Weitere für mich unvergessene John Scott Filmmusiken sind LORD MOUNTBATTEN: THE LAST VICEROY (1986), RED KING, WHITE KNIGHT (1989), MAN ON FIRE (1987), THE NEW SWISS FAMILY ROBINSON (1998), SHERGAR (1999) und die tollen Scores zu SHOGUN MAYEDA (1991, auch als KABUTO bekannt) und EXPÉDITION JULES VERNE: A BORD DU TROIS-MÂTS BELEM (2003).
«THE FINAL COUNTDOWN zu schreiben, war eine enorm fruchtbare Sache für mich. Ich konnte einige Zeit auf der USS Nimitz verbringen, anstatt nur alleine in einem kleinen Raum mit einem Klavier und leerem Notenpapier zu sitzen.»
1986 wurde John Scott mit einem Emmy für COUSTEAU’S REDISCOVERY OF THE WORLD I (1986) ausgezeichnet.

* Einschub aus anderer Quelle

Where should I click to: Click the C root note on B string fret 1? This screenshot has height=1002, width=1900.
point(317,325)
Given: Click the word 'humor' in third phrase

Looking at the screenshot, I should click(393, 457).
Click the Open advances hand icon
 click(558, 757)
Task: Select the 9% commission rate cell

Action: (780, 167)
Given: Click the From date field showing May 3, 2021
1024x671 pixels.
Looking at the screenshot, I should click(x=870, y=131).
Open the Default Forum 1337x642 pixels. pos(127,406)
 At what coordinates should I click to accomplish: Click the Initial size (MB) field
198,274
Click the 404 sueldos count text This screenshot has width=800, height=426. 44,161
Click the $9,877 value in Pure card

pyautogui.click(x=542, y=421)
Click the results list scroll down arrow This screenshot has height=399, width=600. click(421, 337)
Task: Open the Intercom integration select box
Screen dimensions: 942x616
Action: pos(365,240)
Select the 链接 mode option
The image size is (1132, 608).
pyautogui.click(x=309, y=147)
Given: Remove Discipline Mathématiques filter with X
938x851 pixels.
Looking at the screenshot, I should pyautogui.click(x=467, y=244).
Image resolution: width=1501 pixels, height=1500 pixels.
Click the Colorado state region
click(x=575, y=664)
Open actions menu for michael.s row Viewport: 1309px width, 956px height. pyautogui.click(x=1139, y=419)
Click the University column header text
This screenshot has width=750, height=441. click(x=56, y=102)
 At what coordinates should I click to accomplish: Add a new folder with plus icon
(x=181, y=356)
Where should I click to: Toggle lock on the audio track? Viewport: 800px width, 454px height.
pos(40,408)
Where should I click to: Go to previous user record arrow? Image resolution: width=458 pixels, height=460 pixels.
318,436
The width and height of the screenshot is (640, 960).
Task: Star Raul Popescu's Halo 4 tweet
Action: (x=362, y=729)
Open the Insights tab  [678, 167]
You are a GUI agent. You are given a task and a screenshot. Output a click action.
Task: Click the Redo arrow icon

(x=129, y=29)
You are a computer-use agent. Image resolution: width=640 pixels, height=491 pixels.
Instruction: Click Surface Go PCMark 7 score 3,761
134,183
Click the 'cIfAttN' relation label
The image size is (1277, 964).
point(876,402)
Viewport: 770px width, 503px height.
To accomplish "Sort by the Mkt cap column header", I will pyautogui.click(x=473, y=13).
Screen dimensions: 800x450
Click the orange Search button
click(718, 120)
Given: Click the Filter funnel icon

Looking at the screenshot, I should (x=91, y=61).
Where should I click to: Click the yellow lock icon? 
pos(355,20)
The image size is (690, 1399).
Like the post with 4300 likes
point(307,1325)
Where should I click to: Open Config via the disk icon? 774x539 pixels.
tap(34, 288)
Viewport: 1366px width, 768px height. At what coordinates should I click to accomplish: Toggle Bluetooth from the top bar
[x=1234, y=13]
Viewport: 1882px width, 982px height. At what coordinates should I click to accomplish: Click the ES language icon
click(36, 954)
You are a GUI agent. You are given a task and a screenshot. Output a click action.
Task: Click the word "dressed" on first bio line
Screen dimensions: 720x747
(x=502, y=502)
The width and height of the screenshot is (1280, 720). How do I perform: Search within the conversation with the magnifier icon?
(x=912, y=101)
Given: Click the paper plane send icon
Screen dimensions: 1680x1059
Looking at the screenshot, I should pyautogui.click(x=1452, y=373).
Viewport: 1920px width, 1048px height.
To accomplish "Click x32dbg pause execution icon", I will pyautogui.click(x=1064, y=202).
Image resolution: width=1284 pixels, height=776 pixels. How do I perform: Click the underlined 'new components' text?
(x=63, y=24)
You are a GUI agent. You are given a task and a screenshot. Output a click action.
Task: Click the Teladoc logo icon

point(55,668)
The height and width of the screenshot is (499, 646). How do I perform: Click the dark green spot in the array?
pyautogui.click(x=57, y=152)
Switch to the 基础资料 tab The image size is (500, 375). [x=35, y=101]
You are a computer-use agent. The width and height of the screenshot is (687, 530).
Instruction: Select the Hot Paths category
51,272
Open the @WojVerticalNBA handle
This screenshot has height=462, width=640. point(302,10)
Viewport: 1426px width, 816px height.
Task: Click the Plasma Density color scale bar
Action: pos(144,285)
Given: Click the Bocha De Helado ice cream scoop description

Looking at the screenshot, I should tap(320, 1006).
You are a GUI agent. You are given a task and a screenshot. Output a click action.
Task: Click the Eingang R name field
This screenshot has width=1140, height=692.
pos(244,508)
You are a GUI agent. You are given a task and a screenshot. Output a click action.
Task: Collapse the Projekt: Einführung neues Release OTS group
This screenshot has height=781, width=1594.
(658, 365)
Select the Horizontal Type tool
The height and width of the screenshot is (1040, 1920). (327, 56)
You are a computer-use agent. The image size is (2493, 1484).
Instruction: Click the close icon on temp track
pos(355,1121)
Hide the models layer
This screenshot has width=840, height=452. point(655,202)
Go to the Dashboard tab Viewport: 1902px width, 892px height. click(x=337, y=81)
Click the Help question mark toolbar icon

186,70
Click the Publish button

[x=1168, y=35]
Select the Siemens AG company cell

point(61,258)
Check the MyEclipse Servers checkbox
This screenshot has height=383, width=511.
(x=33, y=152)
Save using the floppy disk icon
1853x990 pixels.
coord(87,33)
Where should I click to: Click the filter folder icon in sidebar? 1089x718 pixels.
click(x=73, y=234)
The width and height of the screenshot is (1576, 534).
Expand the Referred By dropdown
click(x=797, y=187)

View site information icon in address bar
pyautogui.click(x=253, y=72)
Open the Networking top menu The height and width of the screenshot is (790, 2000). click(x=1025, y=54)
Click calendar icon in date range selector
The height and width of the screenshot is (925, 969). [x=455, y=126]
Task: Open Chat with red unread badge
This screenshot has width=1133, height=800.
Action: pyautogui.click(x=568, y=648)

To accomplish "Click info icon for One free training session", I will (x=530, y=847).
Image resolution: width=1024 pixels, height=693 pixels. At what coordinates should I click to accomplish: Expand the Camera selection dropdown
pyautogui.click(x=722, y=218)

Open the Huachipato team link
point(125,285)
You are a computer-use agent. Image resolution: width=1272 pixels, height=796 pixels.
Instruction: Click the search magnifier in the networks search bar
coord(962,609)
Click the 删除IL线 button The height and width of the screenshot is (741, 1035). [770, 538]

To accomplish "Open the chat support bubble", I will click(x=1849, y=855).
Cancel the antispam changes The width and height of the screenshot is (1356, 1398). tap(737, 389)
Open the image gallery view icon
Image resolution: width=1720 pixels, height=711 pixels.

Mit seinem eigenen Label JOS hat John Scott einige seiner Musiken veröffentlicht. Die CDs sollten aber mal wieder aus dem Regal genommen und kurz gecheckt werden, da es einige gibt, die sich mit der Zeit verfärbt haben und teilweise nicht mehr spielbar sind. Berühmt berüchtigt dürfte die Tarantula LP bzw. CD sein, die seinerzeit (nicht so ganz legal) das Licht der Welt erblickte und zu einem Sammlerstück wurde.
«GREYSTOKE war eine problematische Angelegenheit. Sie hatten bereits zwei Musiken verworfen, eine eines Komponisten, den ich nicht nennen möchte und die andere zusammengestellt aus klassischen Musiken, die extra für den Film mit dem Royal Philharmonic Orchestra aufgenommen wurde. Hugh Hudson wollte für GREYSTOKE etwas in der Art von Wagners «Tristan und Isolde», Warner wollte SUPERMAN im Dschungel. Ich entschied mich schliesslich dafür, dass Hudson mein Boss sei.»
Wer dachte, THE WICKER TREE (2011) wäre Scotts letzte Arbeit gewesen, dem sei gesagt, dass der Engländer nach wie vor aktiv ist und derzeit an den Produktionen SUMMER NIGHT, WINTER MOON und MARGERY BOOTH: THE SPY IN THE EAGLE’S NEST arbeitet. Obwohl ich mich als Fan von Scotts Arbeiten beschreiben würde, finden sich auf unserer Seite nur wenige Rezensionen. Wir planen aber in naher Zukunft ein John Scott Special.
*Die Zitate von John Scott stammen aus einem Interview der spanischen Filmmusikseite BSOspirit.com, die wir mit freundlicher Genehmigung hier verwenden durften.